The first step to the decision is to look around your home, even if the decision has already been made, take a last look at the way your home used to look, because in the near future, it probably won't look the same once you have a puppy. If you are quite fond of your furniture, you may want to look at where you can house the puppy until it learns not to chew the legs off your chairs and the arms on your sofa - if you don't have an area like this, you will have to consider other methods of containment or rethink your decision.

Take a look at your carpet. Remember, puppies don't come house broken, and there is a pretty good chance that they will have an accident or two on your living room carpet. It's not the end of the world, but you have to be willing to clean it u p with pet odor spray for carpets or perhaps even a rug shampooer.

Do you have knick-knacks around your home? If they are low to the ground where a puppy could get to them, or easily knocked over onto the floor by a large beating tail or a running-out-of-control puppy, you will want to relocate these objects.

These steps are known as puppy proofing your home. If you have children, it is similar to baby proofing your home, except that it seems a little more extreme in some cases Babies don't ruin furniture and carpets, but puppies can.

Step Two - Decide How Much Time You Have

Puppies take time — a lot of it. You should expect that your new puppy will require at least two hours of your time each and everyday, including that of your children. All together, a puppy(depending on the type)can eat up to five hours of your time each day.
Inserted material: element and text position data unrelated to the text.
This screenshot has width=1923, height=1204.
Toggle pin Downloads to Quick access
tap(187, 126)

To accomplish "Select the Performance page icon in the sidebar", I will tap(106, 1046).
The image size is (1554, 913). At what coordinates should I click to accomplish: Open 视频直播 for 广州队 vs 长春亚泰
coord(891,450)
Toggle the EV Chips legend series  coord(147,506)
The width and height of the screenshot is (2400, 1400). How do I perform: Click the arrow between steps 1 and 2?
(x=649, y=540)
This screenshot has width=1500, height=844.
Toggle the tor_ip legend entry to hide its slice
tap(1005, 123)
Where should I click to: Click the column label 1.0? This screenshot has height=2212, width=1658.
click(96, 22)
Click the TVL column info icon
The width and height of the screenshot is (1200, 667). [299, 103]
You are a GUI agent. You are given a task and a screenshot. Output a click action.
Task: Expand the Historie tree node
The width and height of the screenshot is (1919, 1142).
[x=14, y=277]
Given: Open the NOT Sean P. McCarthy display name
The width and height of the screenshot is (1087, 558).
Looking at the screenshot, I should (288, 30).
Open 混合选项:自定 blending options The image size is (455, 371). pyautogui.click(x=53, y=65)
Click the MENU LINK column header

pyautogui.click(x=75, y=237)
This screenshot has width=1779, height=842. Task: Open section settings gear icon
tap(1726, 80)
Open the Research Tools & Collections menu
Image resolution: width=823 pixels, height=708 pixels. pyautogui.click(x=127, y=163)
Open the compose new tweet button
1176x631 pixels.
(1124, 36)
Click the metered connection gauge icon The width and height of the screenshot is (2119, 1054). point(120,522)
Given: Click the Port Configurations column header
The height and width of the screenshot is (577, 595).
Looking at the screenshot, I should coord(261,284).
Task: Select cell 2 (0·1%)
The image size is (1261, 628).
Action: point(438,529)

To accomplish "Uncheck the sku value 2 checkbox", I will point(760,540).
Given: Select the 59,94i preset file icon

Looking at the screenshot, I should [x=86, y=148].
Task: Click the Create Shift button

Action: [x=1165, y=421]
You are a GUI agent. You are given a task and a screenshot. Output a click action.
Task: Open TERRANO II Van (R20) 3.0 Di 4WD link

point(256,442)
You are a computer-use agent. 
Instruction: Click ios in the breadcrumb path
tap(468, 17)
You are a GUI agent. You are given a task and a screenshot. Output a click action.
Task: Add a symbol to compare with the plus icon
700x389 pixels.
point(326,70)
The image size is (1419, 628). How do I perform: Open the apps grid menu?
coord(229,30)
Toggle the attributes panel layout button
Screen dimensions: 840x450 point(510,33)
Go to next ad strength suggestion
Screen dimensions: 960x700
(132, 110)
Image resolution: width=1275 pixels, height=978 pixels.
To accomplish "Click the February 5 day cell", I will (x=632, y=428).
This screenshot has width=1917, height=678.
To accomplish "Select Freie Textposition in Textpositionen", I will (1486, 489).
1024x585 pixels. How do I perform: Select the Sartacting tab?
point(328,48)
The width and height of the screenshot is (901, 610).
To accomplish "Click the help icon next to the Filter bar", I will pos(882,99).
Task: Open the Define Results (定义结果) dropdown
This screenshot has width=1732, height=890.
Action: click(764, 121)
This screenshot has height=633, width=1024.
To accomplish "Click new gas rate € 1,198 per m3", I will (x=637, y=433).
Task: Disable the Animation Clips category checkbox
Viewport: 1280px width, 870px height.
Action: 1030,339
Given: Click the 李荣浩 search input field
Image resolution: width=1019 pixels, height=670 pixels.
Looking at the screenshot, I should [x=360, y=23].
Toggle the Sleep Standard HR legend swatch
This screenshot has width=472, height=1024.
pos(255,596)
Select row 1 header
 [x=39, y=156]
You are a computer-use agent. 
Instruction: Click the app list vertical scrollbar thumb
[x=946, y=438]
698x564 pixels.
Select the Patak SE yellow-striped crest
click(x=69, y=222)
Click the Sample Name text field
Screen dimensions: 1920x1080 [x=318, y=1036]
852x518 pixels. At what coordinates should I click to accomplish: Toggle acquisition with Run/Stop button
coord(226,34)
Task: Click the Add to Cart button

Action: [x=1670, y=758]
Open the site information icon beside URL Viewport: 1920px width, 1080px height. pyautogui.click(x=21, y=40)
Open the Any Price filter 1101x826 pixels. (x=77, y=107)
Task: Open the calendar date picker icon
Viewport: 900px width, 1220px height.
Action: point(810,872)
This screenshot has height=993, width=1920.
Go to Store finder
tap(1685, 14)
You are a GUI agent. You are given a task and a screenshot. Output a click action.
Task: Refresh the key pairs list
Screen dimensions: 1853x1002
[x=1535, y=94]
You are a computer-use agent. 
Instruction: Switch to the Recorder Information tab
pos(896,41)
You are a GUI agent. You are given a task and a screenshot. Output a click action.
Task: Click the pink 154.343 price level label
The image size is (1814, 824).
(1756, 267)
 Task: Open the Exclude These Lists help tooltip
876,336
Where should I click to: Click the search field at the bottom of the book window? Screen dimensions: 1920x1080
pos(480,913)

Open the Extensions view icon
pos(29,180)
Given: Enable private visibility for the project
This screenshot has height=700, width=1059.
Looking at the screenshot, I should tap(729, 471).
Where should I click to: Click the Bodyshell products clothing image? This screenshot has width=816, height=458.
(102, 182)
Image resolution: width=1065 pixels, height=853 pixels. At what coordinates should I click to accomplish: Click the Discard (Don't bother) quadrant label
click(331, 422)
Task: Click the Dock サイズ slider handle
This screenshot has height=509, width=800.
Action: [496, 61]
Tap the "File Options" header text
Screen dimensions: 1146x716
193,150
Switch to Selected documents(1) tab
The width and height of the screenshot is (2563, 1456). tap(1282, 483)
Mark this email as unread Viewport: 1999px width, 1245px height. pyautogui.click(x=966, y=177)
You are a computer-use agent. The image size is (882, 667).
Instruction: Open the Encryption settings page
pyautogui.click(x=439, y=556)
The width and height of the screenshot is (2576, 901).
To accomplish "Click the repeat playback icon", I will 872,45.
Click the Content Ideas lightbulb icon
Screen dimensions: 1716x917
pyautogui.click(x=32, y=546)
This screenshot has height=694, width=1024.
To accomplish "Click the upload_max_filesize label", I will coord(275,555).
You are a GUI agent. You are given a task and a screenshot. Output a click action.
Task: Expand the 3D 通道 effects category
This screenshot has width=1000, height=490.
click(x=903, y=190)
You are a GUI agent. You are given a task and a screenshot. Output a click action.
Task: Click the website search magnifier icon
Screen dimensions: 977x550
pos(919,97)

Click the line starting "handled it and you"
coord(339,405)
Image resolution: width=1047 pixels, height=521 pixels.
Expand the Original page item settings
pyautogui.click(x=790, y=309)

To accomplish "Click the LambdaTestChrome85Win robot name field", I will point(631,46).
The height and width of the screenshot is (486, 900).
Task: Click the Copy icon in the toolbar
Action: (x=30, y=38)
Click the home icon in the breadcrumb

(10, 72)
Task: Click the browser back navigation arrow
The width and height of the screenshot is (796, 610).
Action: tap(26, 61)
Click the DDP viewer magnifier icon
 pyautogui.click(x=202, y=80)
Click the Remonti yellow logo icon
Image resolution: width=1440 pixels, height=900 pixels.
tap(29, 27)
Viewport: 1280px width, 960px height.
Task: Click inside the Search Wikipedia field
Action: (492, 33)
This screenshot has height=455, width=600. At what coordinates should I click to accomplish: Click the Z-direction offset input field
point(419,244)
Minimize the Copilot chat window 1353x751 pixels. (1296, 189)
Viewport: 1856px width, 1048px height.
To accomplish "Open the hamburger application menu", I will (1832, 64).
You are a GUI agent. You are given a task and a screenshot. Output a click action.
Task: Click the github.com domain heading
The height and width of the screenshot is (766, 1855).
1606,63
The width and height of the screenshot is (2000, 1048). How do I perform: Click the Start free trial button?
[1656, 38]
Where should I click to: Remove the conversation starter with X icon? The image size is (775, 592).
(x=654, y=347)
You will need to allot time each morning to take your puppy outside, have someone to be there through the day to take the puppy outside once every half an hour until they learn their housebreaking. You will also have to allot time throughout the day and evening for walks, for a puppy, 15 minutes of a walk is plenty, but that should happen at least twice a day. As you puppy gets older, those two walks a day will need to increase in time and intensity so that your dog has enough exercise and playtime.

If your family can't find two hours each day to care for your puppy, then the decision is made — a puppy isn't right for you at this time. However, once you have established that everyone can and will allocate time to the puppy of at least two hours, not including extra play and training time, a puppy may fit well with your family.